Bee has also been Zooming with renowned leaders like Sen. Kamala Harris, Rep. Ayanna Pressley, and Sen. Elizabeth Warren, with the Massachusetts’ senator’s segment titled “The Elizabeth Warren Emergency Reassurance Zoom.” Despite the trying times, Bee said finding outstanding guests eager to hop on a Zoom hasn’t been too big of a burden.
“I actually think it’s been a little easier than it normally is,” she said. “First of all, we’ve had great politicians and female leaders speaking on the show. That’s been wonderful. They normally have such packed schedules that if you can even pin them down for 20 minutes you’re very, very lucky. They still have packed schedules, they’re still doing a lot, but it’s a lot easier to capture someone from their home computer. Everyone’s just got a little bit more time because there’s no getting from place to place in a car and getting out of the car and coming into the building — there’s a little more flexibility. And people really want to talk.”

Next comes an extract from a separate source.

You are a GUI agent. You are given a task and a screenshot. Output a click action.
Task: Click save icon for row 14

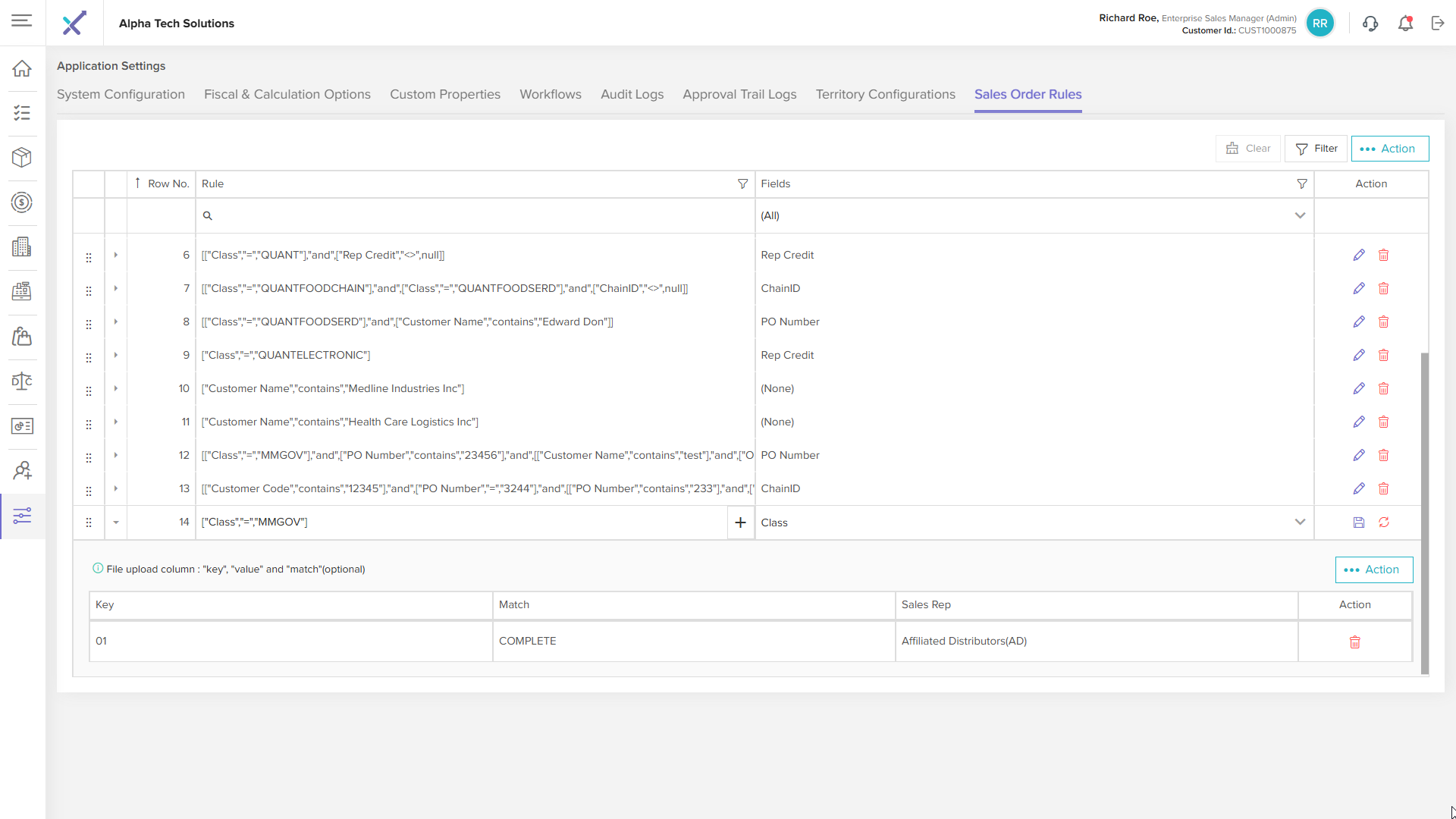click(1358, 522)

With good reason. The way Bee addresses each week’s harsher headlines with equally persistent language gives voice to a nation’s frustrations — Bee screaming “What the fuck is happening?!“ remains a cathartic howl — while her witty remarks, clever gags, and soothing segments go a long way toward diffusing our collective anxiety. “Full Frontal” is both a sharp hatchet cutting through the knotted branches and a cool breeze, for once we’ve worked up a sweat. Instead of an ugly thicket, Bee makes it possible for us to see each stick. After all, the world may be a mess, but it’s one we all have to sort out somehow.
“We’re trying to figure one out because, who knows?” Bee said. “Who knows when we’re coming back? Who knows if we’ll be cast out again? I’m trying to plan for everything all at the same time.”
“Full Frontal with Samantha Bee” is available via TBS. Seasons 1-3 are streaming on HBO Max.